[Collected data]
◇ ◇ ◇ ◇ ◇
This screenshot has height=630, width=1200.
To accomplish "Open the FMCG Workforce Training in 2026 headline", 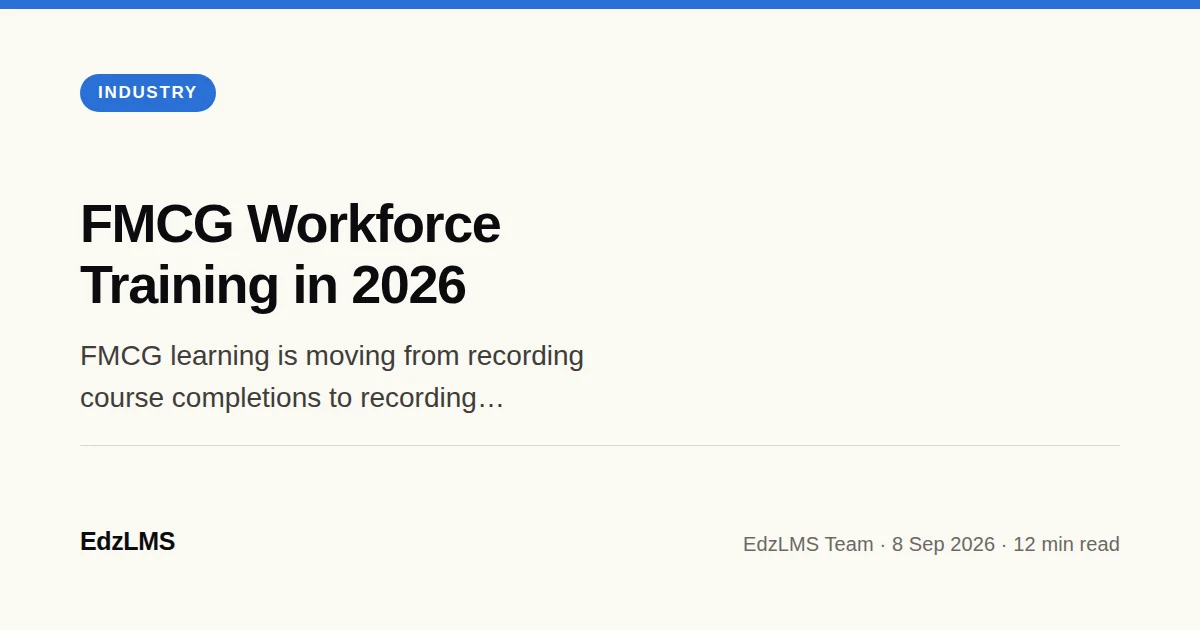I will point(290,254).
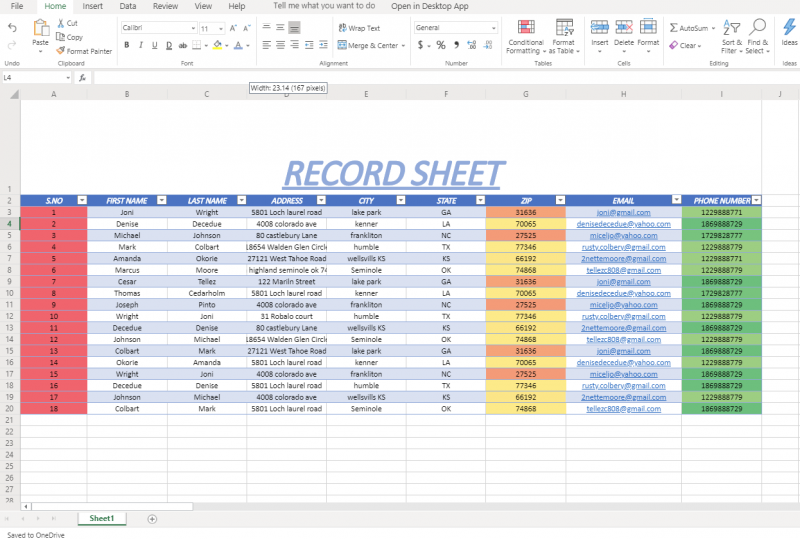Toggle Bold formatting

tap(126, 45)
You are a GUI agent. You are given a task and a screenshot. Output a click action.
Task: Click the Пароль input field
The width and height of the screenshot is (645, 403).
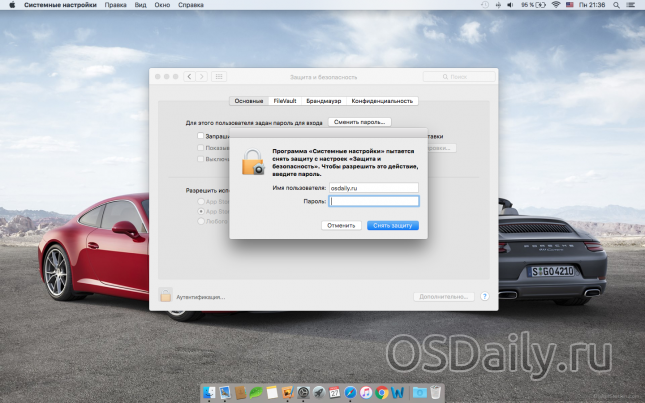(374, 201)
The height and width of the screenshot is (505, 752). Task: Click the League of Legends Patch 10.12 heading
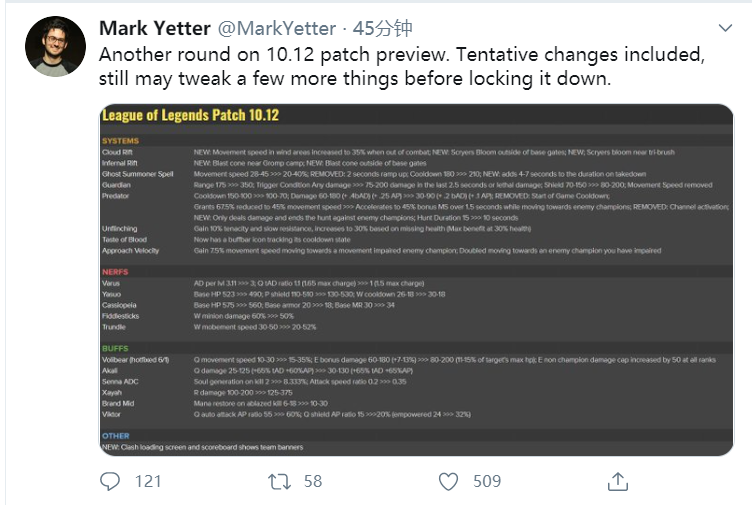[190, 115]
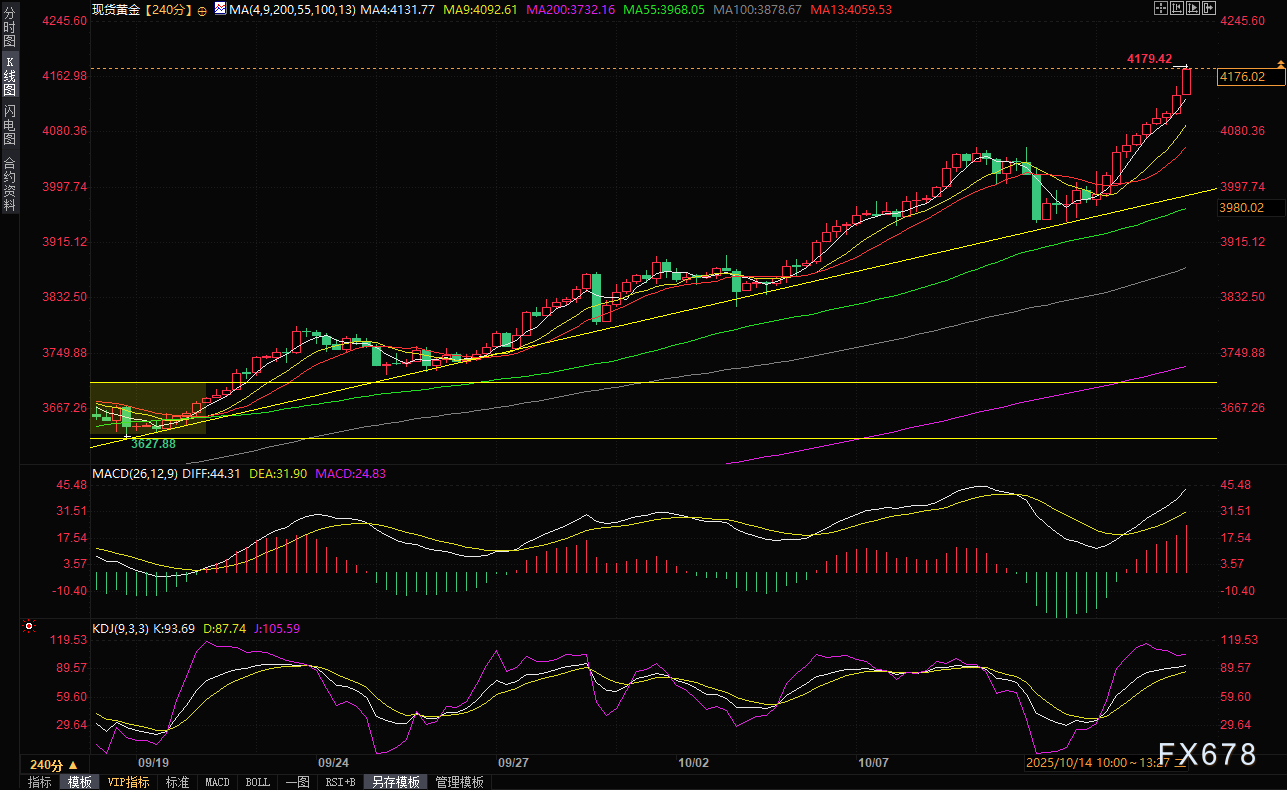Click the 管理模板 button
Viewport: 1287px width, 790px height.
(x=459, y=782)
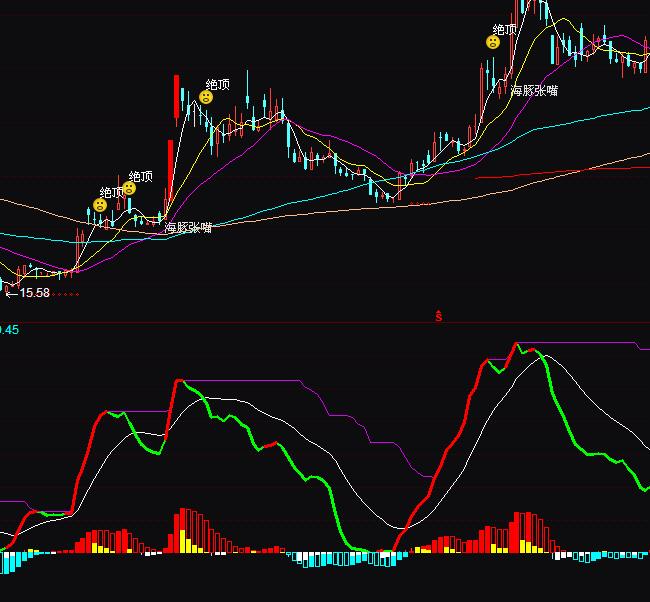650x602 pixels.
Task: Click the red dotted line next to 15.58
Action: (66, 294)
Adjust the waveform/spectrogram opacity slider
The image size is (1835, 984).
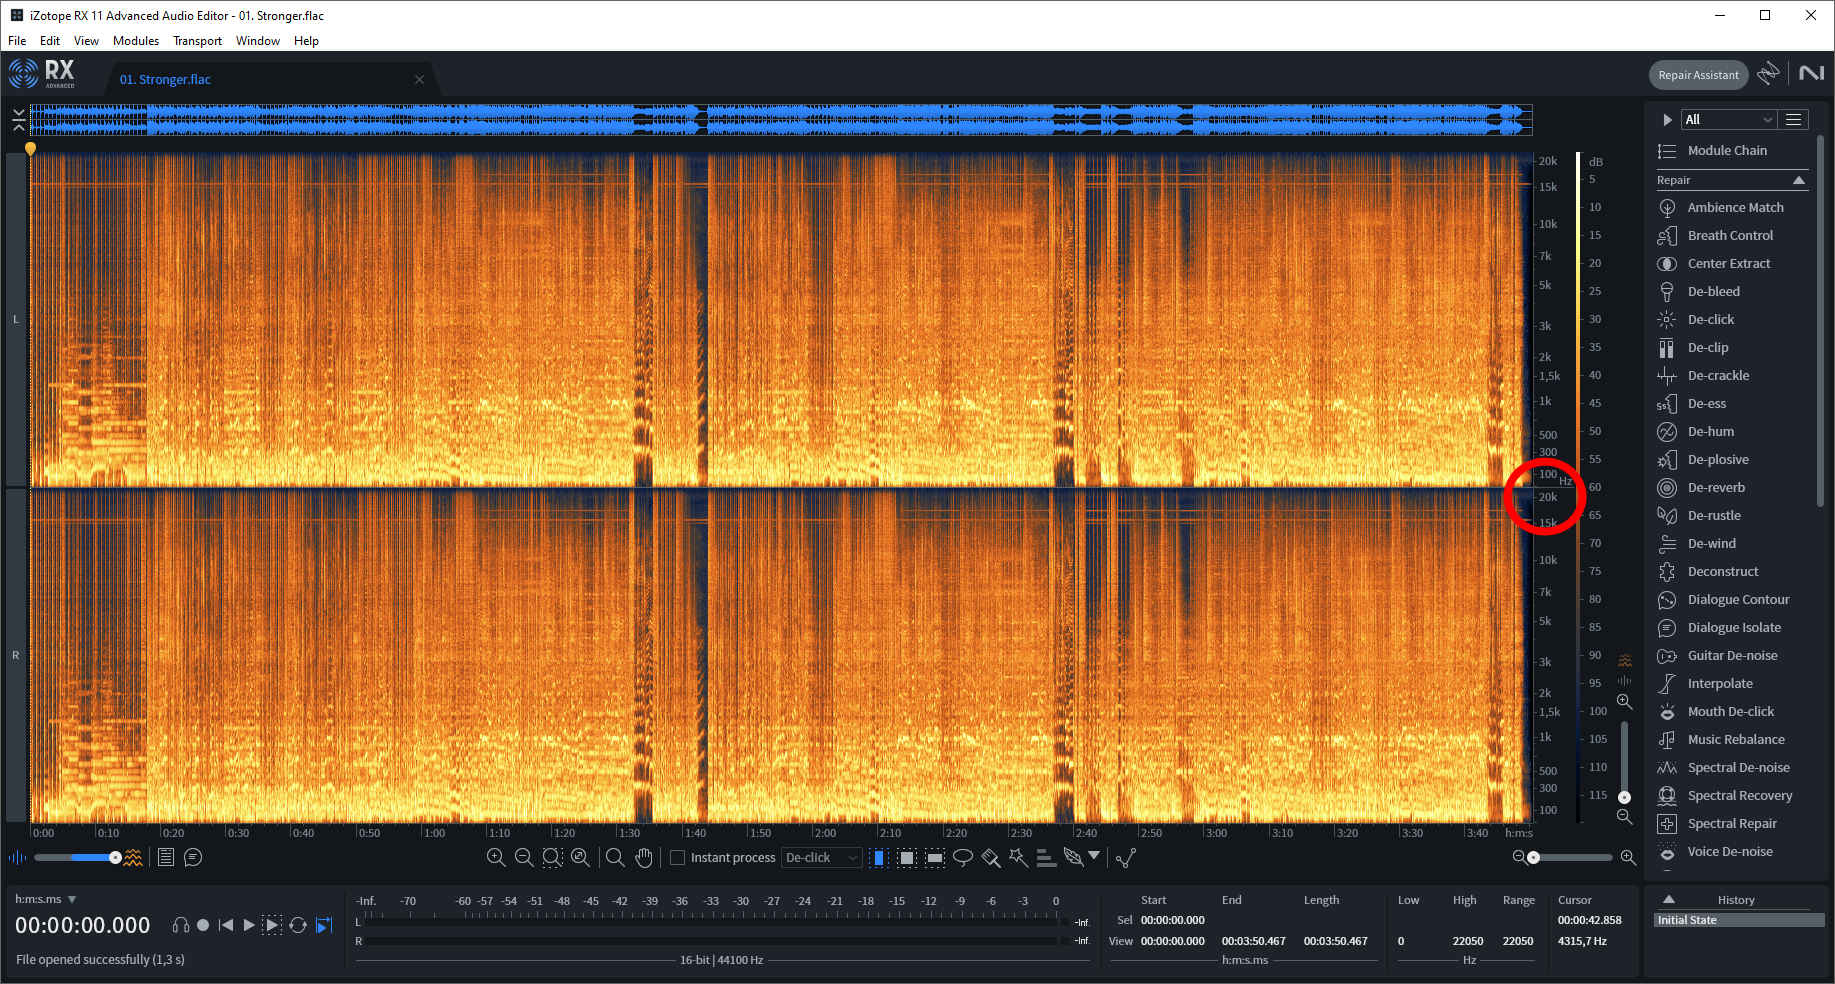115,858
◇ ◇ ◇ ◇ ◇
> _Task to carry out_:
Nothing but the lines from the line containing "Adjust the waveform/spectrogram" through the end of the records belongs in the answer, written out exactly, both ends included, without pictures.

> _Problem solution_:
Adjust the waveform/spectrogram opacity slider
The image size is (1835, 984).
115,858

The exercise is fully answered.